# Leaking Roof Vent



## TheBoombas (Aug 23, 2006)

What is it with Leaks? & Auto-Trails

Just been out to the van to prepare it for the weekend and there is a nice puddle on the floor and a very damp seat cushion.
Lucky we have a plastic carpet cover down at the moment.

It's dripping in from the large front roof vent seems to be from the vent grills near the opening end.
It may have been my fault as I did give the roof a quick jet wash last week and I may I guess damaged the seal. Cant get up to look yet as it's bloody hammering it down with rain. Just put a couple of bowls down for now.
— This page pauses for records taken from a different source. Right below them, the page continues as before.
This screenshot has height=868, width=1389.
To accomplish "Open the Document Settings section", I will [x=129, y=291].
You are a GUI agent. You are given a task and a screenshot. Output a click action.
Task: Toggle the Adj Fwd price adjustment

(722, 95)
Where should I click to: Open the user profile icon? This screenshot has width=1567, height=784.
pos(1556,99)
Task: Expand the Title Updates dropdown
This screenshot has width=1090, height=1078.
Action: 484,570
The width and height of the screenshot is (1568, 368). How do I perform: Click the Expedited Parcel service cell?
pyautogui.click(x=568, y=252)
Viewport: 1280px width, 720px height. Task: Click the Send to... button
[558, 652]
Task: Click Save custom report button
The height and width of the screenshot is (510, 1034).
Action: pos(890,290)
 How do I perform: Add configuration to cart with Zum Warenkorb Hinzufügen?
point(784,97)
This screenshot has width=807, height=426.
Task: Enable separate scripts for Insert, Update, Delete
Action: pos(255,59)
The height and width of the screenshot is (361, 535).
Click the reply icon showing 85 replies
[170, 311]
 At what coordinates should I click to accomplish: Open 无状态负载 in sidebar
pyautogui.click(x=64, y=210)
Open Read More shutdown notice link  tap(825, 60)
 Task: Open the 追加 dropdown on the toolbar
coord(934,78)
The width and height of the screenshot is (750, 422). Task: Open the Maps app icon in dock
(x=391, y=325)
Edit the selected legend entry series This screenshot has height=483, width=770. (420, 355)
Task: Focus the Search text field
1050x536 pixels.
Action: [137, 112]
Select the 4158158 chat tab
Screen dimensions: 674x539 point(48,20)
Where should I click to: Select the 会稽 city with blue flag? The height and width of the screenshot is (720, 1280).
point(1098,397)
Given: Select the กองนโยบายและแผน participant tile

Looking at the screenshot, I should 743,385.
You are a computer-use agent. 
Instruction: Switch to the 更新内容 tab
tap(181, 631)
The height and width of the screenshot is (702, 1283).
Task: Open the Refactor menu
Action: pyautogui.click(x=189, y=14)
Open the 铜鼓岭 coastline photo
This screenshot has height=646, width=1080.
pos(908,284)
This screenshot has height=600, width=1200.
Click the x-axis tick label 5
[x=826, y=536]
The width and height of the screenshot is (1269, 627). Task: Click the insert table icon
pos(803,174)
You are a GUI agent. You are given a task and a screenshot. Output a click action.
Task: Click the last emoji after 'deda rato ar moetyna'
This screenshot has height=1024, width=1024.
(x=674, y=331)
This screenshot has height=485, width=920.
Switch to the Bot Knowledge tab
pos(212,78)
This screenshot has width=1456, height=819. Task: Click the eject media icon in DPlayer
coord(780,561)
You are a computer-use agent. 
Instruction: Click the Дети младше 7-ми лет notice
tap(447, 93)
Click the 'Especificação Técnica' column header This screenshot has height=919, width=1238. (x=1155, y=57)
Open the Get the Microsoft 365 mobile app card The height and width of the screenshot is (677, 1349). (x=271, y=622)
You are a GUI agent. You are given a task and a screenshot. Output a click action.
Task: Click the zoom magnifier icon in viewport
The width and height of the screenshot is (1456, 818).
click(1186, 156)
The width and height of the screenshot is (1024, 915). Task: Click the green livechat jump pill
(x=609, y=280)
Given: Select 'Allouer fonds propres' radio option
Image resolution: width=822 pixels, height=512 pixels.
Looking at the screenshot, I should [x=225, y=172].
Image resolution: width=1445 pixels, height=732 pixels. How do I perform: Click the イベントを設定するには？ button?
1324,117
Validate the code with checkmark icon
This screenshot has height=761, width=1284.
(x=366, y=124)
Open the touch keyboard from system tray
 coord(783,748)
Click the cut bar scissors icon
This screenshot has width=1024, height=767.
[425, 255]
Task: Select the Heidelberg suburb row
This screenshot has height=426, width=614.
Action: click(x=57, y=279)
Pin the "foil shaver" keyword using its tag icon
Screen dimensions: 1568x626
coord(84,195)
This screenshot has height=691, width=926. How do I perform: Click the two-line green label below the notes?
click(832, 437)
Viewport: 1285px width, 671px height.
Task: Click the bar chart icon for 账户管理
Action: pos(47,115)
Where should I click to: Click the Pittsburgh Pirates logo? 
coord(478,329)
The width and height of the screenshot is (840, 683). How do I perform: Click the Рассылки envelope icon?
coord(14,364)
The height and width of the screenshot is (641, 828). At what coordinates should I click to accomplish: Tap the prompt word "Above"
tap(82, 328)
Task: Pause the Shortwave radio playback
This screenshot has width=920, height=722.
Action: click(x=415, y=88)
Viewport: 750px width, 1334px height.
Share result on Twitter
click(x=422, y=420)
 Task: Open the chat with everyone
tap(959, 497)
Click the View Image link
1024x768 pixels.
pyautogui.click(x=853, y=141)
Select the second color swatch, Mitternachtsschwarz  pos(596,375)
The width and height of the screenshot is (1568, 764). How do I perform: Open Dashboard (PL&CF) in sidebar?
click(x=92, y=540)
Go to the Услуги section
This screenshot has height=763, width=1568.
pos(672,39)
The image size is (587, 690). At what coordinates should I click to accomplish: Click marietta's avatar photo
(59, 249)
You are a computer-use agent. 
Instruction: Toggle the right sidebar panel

Whats the best way to reseal these (If that's what it is)?

Brian


----------



## tramp (May 25, 2005)

hi brian,
for a emergency and when the weather is cold  
we used LSX a plumbing sealent that cures on contact with water and is clear.
get it from b+q and plumbing merchants much better than sekaflex as the cold temp amd water dosent effect the cure seal.

our old van had a leak in france this year traced it back to perished rubber under heiki at front , just cleaned around edge then dried with hair dryer :wink: 

then ran tube round frame and clened edge with finger bingo dry in 30mins even in rain and no more leaks , at least till they remove the whole heki in the warm garage and seal it properly :roll: :roll: :roll: 

russ


----------



## Vennwood (Feb 4, 2007)

Sorry to here about the leak but its quite likely to be the sealant. it can get brittle after a while and then, well you know what water is like.

Happened to us a few years ago in our then caravan when the manufacturer used the wrong sealant. They used a drying sealant in stead of a flexible sealant. You need to use Sikaflex 512 - that's the type that doesn't dry out and go brittle

Its better to apply in dry conditions but I believe it can be applied even in the wet as a temporary measure


----------